*Task item*:
Write out all the entries word for word, but skip any images.

*Exercise materials*:
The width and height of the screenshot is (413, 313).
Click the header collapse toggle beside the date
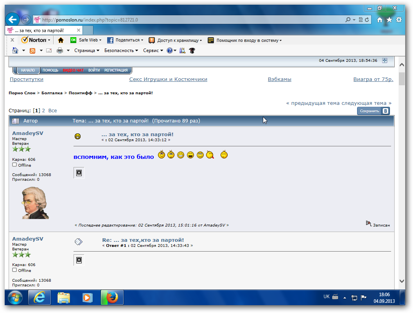[384, 60]
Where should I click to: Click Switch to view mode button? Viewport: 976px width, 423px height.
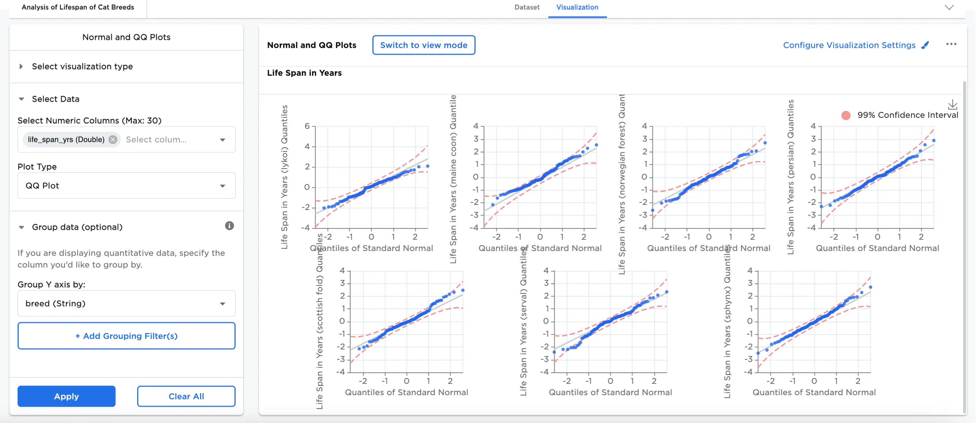tap(423, 45)
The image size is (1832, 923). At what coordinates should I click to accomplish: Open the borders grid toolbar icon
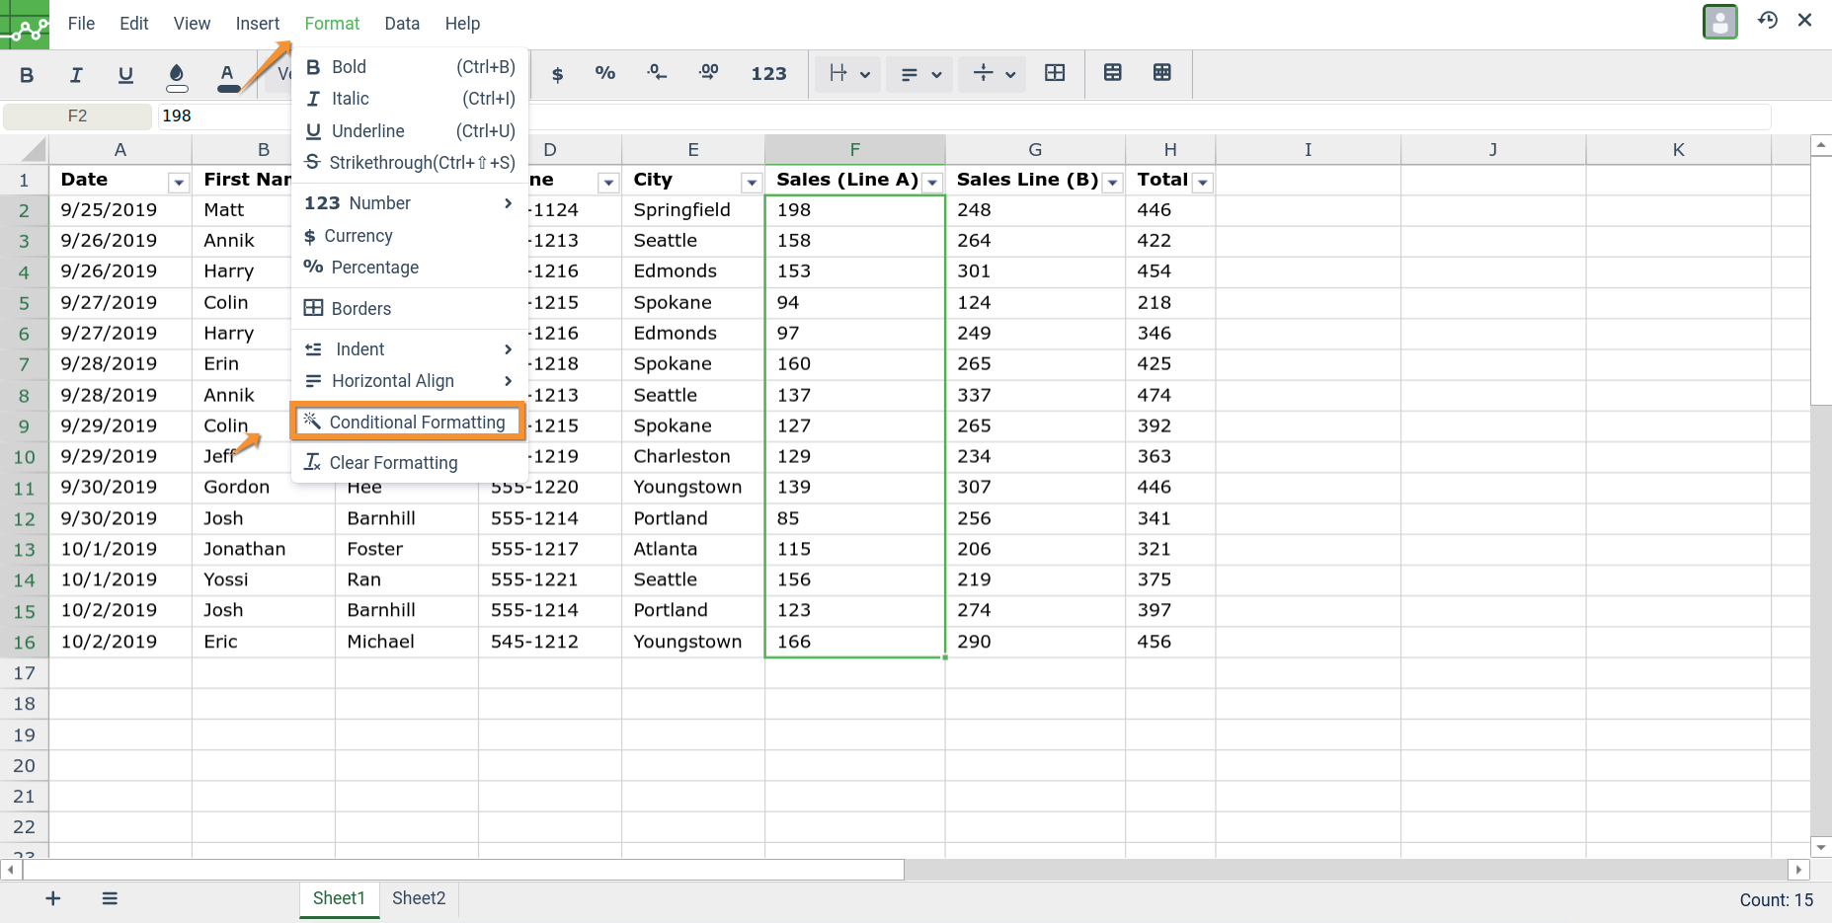tap(1055, 74)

*Result of this exercise*:
The width and height of the screenshot is (413, 313).
Click the header collapse toggle beside the date
[384, 60]
Where should I click to: Click Switch to view mode button? Viewport: 976px width, 423px height.
tap(423, 45)
The image size is (1832, 923). At what coordinates should I click to accomplish: Open the borders grid toolbar icon
tap(1055, 74)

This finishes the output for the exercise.